Hasan Pulur, 13 Şubat 2002 tarihinde Milliyet’teki köşesinde Cem Yılmaz’la ilgili bir yazı kaleme alır. Yılmaz henüz Her Şey Çok Güzel Olacak (1998) ve Vizontele (2000) dışında sinema filmlerinde yer almamıştır. Pulur’un yazısı da sinemadaki Yılmaz’a değil, stand-up gösterileri yapan Yılmaz’a atfen yazılmıştır. Pulur yazısında özetle Yılmaz’ın sahne şovunda Türkiye’de yaşayanların davranışlarını, konuşmalarını, ikiyüzlülüklerini ve sahtekârlıklarını seyircinin yüzüne vurduğundan bahseder. Yılmaz’ın gösterisindeki performansın ve güldürü unsurlarının aslında Türk insanı için bir ayna işlevi gördüğünün altını çizer ve Yılmaz’ın Kel Hasan ve İsmail Dümbüllü’nün ahfadından bir “şehr-i komik” olduğunu, çağdaş meddah özellikleri taşıdığını belirtir.[1]
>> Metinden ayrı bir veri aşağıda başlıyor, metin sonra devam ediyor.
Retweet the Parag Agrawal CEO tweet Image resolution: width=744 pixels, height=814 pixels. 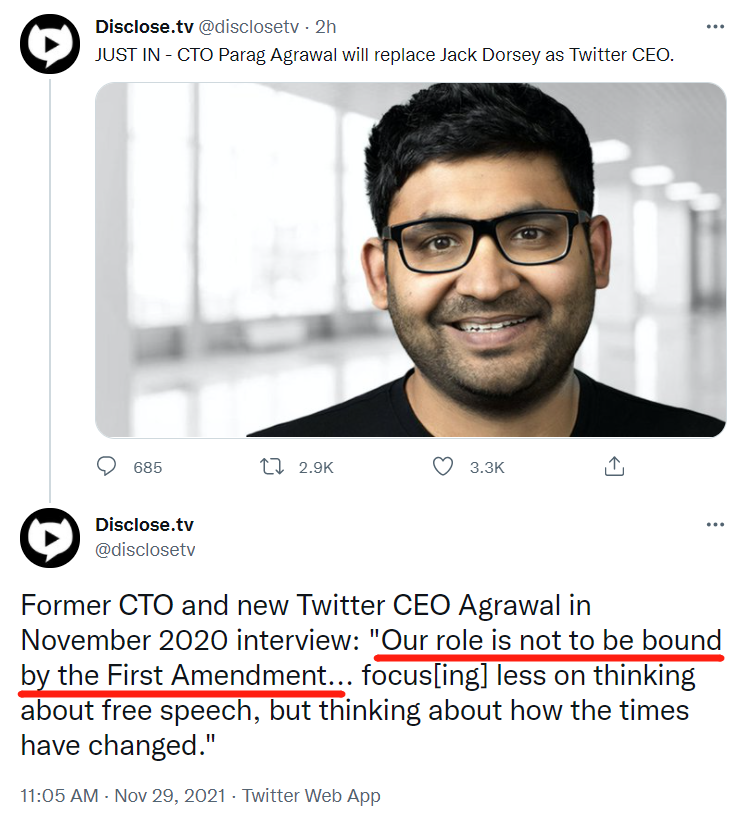click(x=271, y=466)
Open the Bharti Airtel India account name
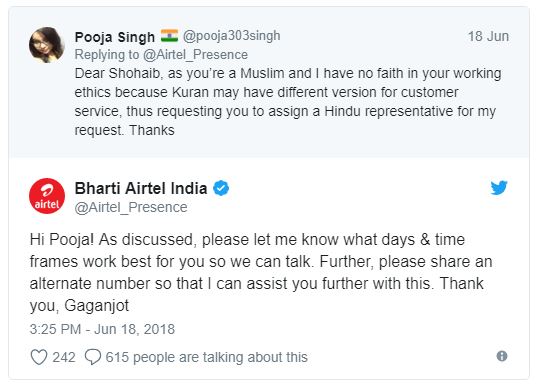This screenshot has height=391, width=541. [x=141, y=188]
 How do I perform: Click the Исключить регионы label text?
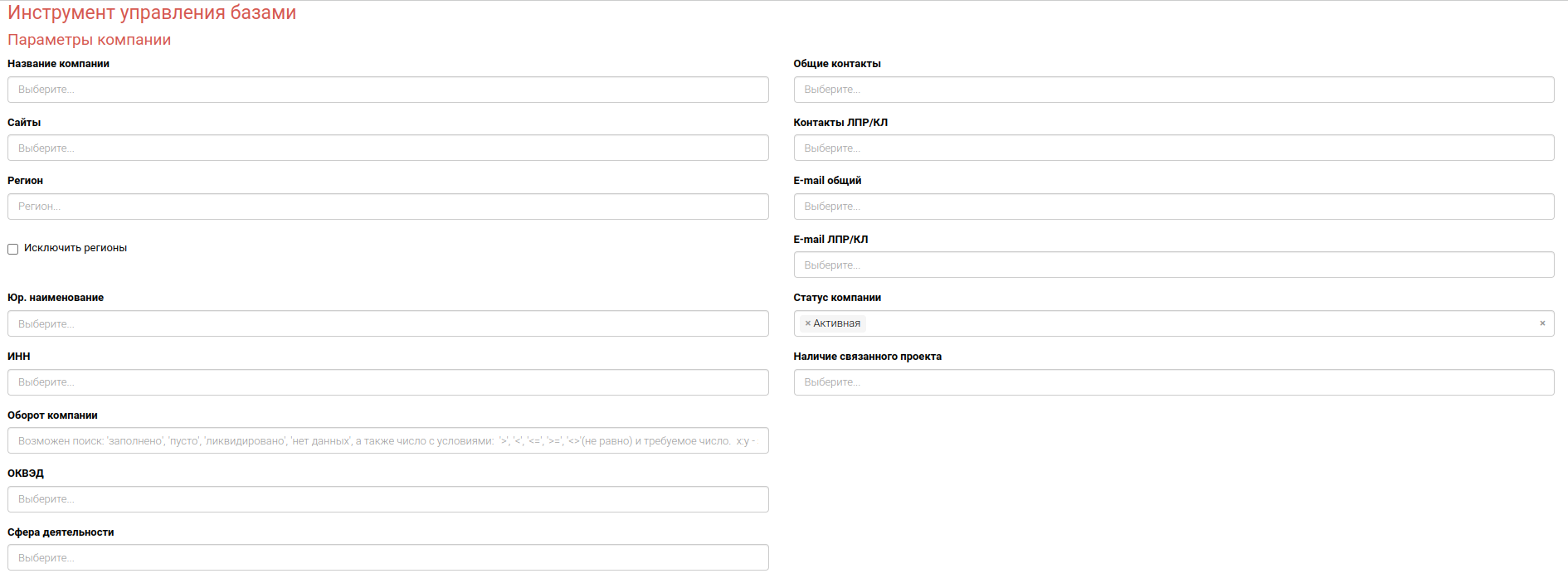[75, 248]
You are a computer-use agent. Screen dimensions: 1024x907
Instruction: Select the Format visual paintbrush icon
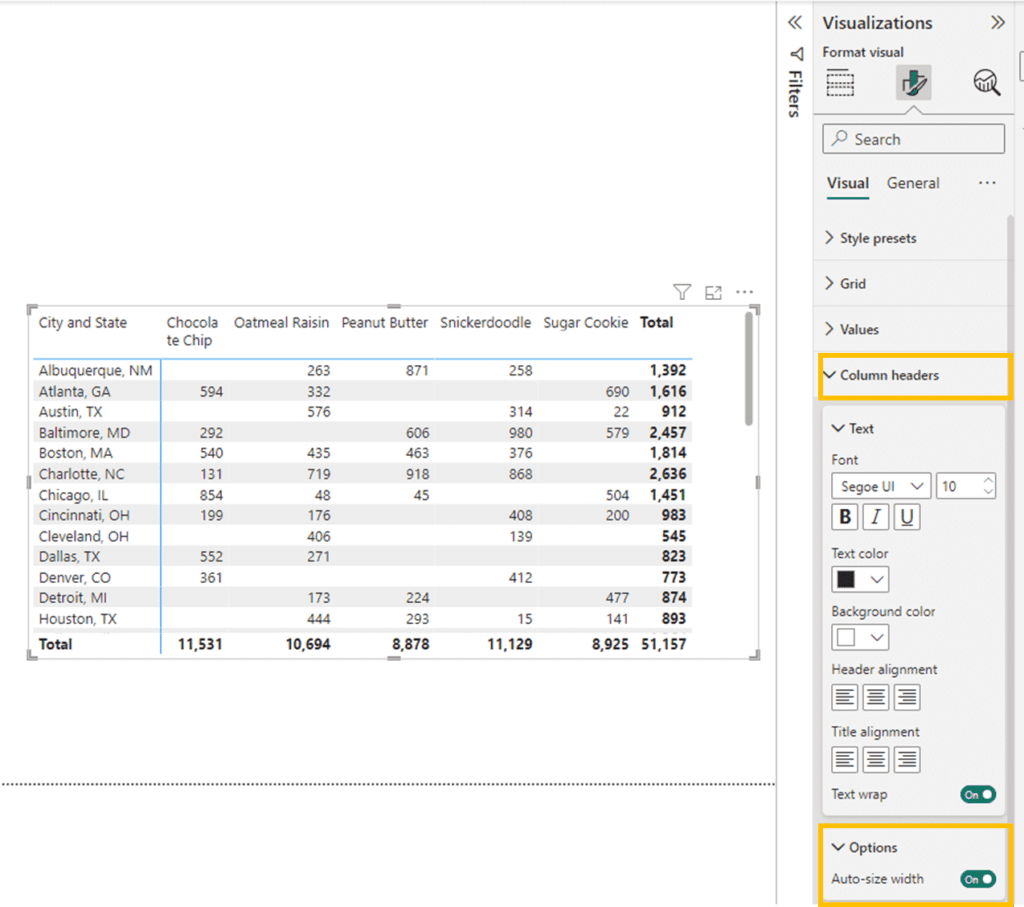(x=913, y=82)
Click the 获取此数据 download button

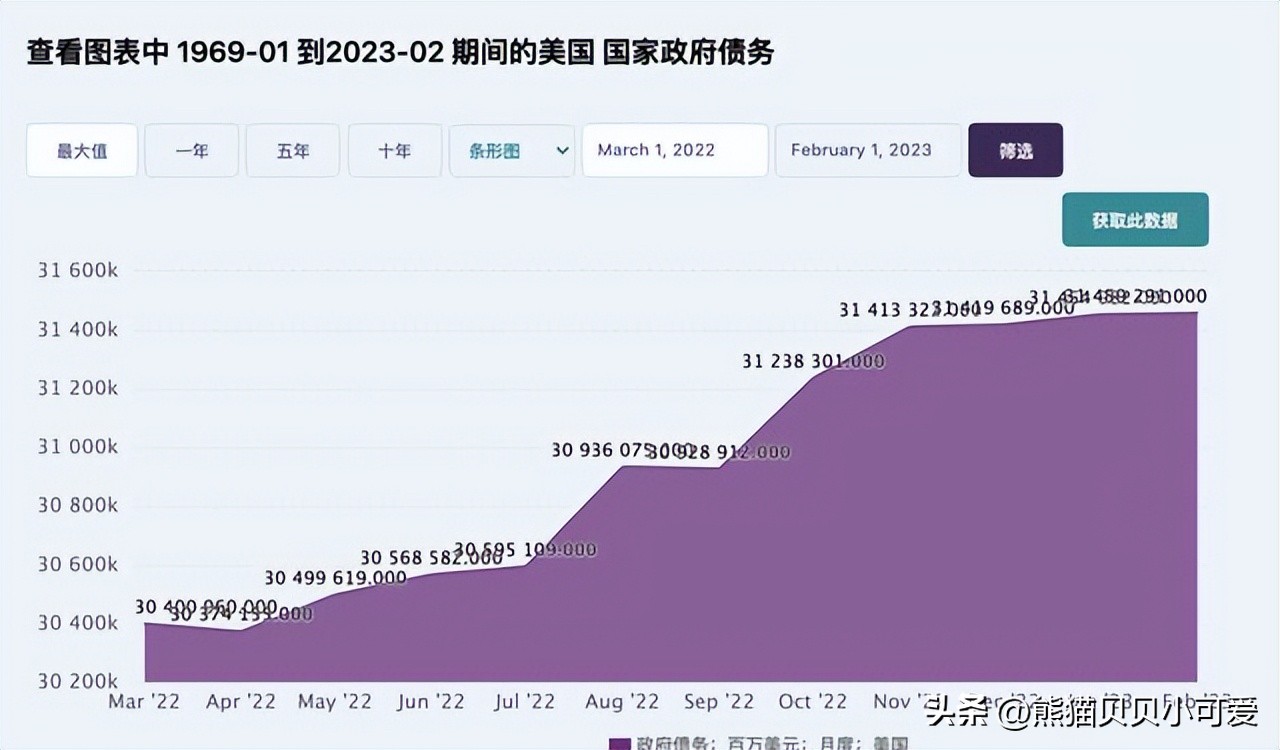click(x=1135, y=219)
Pulur’un benzetmesinde hiç de yabana atılmayacak bir unsur vardır. Yılmaz’ın günümüzde çağdaş bir meddah olarak görülebileceği yorumu önemlidir. Altın çağını 19. yüzyılda yaşayan, Ramazan eğlencelerinin, bayramların, şenliklerin ve törenlerin vazgeçilmez unsurlarından biri olan meddahlık temelinde tek kişilik taklitli anlatma ve dinletme sanatıdır. Meddah, halkı eğlendirmek için tuhaf hikâyeler nakl ile mukallidlik yapan kişidir.[2] Meddahı diğer geleneksel temaşa sanatlarından ayıran önemli unsur ise, yabancılaştırmaya dayalı bir anlatısı yapısı tercih etmesidir. Yani Meddah’ın kendi anlattığı öyküye yabancılaşarak aktardıklarının abartılı olduğunun altını çizdiği; bir anlamda kendisiyle dalga geçerek öyküye ve kendine karşı özeleştiri yaptığı da söylenebilir.
Cem Yılmaz’ın sahne şovlarında meddahlarla çeşitli benzerlikleri göze çarpar. Yılmaz da sahne şovlarında sadece insanları değil, hayvanları ve nesneleri de taklit eder. Tek kişilik gösterisinde pek çok kılığa girer. Tek bir hikâye anlatmakla yetinmez. Özellikle 20. yüzyılda yaşayan meddahların yaptığı gibi ana hikâyeyi çeşitli yan hikâyeler, fıkralar ve şakalar yoluyla zenginleştirerek anlatır. Taklit yapıp hikâye anlatırken, kendisiyle de dalga geçer ve yabancılaştırma unsurunu göz ardı etmemeye dikkat eder. Yılmaz’ın kendi yazıp oynadığı filmlerde ise, sahnede yarattığı çağdaş meddah karakteri Yeşilçam’daki ikonik figürlerle birleşerek melezleşmeye başlar. G.O.R.A (2003), A.R.O.G (2008) ve son olarak ArifV216 (2017) filminde gördüğümüz Arif karakteri, Turist Ömer serisinden Sadri Alışık ve Cilalı İbo’dan Feridun Karakaya kırması bir karakterdir. Bu filmlerde Cem Yılmaz, Arif karakterinin bizatihi varoluşu nedeniyle Yeşilçam’a sevgi ve saygısını sunarken, öte yandan da sahne şovlarındaki meddahlıkla benzeşen anlatım ve taklit yeteneğini de karakterine taşır. Arif hem Yeşilçam’dan beslenen ve kodları Yeşilçam karakterleri ve filmleriyle çizilen hem de tek kişilik gösteri yapan bir forma bürünür.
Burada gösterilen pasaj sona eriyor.